> _WHAT NEEDS TO BE DONE_:
Rewrite the rows below, changing every "dropdown" to "drop-down" and leaving everything else as it is.

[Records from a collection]
BEGIN
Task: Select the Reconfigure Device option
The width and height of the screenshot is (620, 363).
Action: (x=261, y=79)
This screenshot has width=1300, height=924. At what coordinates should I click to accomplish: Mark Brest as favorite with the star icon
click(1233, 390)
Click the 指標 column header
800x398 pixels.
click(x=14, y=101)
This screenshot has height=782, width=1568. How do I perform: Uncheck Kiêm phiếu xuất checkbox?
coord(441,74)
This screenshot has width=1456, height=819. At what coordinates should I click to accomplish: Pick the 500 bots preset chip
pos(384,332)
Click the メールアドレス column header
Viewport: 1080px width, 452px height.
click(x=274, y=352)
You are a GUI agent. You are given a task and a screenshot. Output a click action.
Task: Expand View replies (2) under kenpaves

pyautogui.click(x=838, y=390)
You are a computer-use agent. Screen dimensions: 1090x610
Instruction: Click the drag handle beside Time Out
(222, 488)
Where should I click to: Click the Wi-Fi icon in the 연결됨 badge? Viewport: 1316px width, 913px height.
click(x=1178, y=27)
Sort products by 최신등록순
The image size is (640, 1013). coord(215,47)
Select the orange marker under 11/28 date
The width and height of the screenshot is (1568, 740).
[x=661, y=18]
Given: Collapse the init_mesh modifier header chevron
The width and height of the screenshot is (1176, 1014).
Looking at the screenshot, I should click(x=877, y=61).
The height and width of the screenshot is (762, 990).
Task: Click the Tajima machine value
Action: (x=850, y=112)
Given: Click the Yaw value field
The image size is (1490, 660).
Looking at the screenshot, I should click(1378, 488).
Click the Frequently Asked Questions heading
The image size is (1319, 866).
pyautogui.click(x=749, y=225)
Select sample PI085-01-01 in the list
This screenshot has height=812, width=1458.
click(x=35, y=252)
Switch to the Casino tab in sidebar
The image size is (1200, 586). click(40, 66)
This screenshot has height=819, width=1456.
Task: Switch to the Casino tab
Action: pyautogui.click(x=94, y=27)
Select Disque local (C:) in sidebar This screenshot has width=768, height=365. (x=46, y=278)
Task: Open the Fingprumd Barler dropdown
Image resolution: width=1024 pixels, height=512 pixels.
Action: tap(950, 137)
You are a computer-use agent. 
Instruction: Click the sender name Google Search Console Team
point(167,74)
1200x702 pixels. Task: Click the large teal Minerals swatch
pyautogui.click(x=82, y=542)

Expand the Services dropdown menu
END
> _ANSWER FOR THIS EXERCISE_:
Task: Select the Reconfigure Device option
The width and height of the screenshot is (620, 363).
Action: (x=261, y=79)
This screenshot has width=1300, height=924. At what coordinates should I click to accomplish: Mark Brest as favorite with the star icon
click(1233, 390)
Click the 指標 column header
800x398 pixels.
click(x=14, y=101)
This screenshot has height=782, width=1568. How do I perform: Uncheck Kiêm phiếu xuất checkbox?
coord(441,74)
This screenshot has width=1456, height=819. At what coordinates should I click to accomplish: Pick the 500 bots preset chip
pos(384,332)
Click the メールアドレス column header
Viewport: 1080px width, 452px height.
click(x=274, y=352)
You are a GUI agent. You are given a task and a screenshot. Output a click action.
Task: Expand View replies (2) under kenpaves

pyautogui.click(x=838, y=390)
You are a computer-use agent. Screen dimensions: 1090x610
Instruction: Click the drag handle beside Time Out
(222, 488)
Where should I click to: Click the Wi-Fi icon in the 연결됨 badge? Viewport: 1316px width, 913px height.
click(x=1178, y=27)
Sort products by 최신등록순
The image size is (640, 1013). coord(215,47)
Select the orange marker under 11/28 date
The width and height of the screenshot is (1568, 740).
[x=661, y=18]
Given: Collapse the init_mesh modifier header chevron
The width and height of the screenshot is (1176, 1014).
Looking at the screenshot, I should click(x=877, y=61).
The height and width of the screenshot is (762, 990).
Task: Click the Tajima machine value
Action: (x=850, y=112)
Given: Click the Yaw value field
The image size is (1490, 660).
Looking at the screenshot, I should click(1378, 488).
Click the Frequently Asked Questions heading
The image size is (1319, 866).
pyautogui.click(x=749, y=225)
Select sample PI085-01-01 in the list
This screenshot has height=812, width=1458.
click(x=35, y=252)
Switch to the Casino tab in sidebar
The image size is (1200, 586). click(40, 66)
This screenshot has height=819, width=1456.
Task: Switch to the Casino tab
Action: pyautogui.click(x=94, y=27)
Select Disque local (C:) in sidebar This screenshot has width=768, height=365. (x=46, y=278)
Task: Open the Fingprumd Barler drop-down
Image resolution: width=1024 pixels, height=512 pixels.
Action: tap(950, 137)
You are a computer-use agent. 
Instruction: Click the sender name Google Search Console Team
point(167,74)
1200x702 pixels. Task: Click the large teal Minerals swatch
pyautogui.click(x=82, y=542)

Expand the Services drop-down menu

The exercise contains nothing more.